Me estoy refiriendo a la peste antonina que azotó el Imperio romano entre el 165 y el 180 d.C. Aún no existe acuerdo para atribuir a la viruela, el sarampión u otro patógeno la pandemia que asoló Roma durante década y media y que se repetiría poco después con lo que algunos autores identifican con un coronavirus similar al Ébola o a este de 2020. La enorme mortandad que provocó acabó con el coemperador Lucio Vero y, tal vez, con el propio Marco Aurelio y es considerada por algunos historiadores el inicio del ocaso de la edad dorada del mundo romano. Lo cierto es que a partir del gobierno del emperador filósofo se abriría una era diferente, no peor, que por muchas y diferentes razones, acabará conformado una sociedad distinta y, siglos después, daría lugar a la Edad Media. Desde entonces, muchas epidemias se cebarían con el mundo sin mejores esperanzas. También se conoce a aquella enfermedad como la peste de Galeno, pues Galeno de Pérgamo, el médico hipocrático y cortesano uno de los intelectuales más prestigiosos de la época y cuyo nombre ha pasado a ser sinónimo de la profesión, la combatió con el saber de entonces y acabó por huir de la capital para esquivar su azote.

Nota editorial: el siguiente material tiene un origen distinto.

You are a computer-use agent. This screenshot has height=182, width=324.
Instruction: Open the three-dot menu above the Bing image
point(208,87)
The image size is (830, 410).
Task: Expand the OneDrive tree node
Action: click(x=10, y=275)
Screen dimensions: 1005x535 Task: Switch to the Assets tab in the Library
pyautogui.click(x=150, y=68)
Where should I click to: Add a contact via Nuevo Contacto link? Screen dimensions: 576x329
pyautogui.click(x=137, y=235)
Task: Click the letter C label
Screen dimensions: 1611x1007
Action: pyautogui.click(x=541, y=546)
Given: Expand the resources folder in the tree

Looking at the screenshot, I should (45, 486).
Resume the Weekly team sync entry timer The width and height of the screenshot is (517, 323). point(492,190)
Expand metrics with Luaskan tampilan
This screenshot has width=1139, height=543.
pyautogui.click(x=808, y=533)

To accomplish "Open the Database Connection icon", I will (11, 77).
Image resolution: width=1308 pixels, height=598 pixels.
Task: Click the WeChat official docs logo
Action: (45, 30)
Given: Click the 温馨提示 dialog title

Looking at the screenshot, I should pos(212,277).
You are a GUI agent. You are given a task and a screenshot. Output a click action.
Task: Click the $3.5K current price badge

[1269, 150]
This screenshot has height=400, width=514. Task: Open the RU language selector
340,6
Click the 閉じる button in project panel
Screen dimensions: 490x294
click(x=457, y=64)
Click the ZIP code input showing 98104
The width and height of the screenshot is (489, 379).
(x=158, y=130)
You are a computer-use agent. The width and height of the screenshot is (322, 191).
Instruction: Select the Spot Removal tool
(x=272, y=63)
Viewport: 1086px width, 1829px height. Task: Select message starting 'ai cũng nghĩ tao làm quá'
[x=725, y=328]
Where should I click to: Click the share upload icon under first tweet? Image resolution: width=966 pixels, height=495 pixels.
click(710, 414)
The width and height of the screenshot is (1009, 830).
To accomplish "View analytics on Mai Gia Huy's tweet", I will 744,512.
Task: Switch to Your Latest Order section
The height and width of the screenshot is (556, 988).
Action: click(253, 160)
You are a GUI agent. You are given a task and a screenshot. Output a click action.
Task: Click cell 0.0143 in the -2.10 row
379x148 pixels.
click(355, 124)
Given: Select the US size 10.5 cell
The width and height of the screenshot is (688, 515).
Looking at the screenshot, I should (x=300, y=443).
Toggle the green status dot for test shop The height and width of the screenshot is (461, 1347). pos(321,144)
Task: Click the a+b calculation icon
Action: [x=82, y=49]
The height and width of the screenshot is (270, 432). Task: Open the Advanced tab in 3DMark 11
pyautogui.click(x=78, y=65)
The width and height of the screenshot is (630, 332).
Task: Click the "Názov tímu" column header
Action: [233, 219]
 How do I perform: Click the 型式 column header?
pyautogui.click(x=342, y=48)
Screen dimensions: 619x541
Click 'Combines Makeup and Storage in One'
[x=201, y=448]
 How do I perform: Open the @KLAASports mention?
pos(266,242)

Pienso en aquellos días terribles, en aquellas gentes entregadas a dioses de piedra y llantos inconsolables, cuando escucho a don Fernando Simón y siento confianza en sus palabras, me reconforta el crédito que inspira cada comparecencia suya pese a enfrentarse con un enemigo invisible tan fiero o más que aquel. Y pienso en lo poco que importan, sin embargo, otros discursos grandilocuentes, particularmente el de un rey tan descolocado, tan ajeno, que seguramente se parece a los de hace dos mil años, y en cómo confiamos en los ciudadanos de bata y uniforme que se han volcado en ayuda de todos. Pienso que, tanto tiempo después, frente a enemigos similares contamos con profesionales, formación, ciencia, medios organizativos y públicos y voluntad ciudadana que aquel imperio antiguo no podían imaginar y siento que la historia, pese a tanto hecho deprimente y tanta degradación, en ocasiones no retrocede ni se repite, avanza. Tomemos nota de lo que la hace avanzar.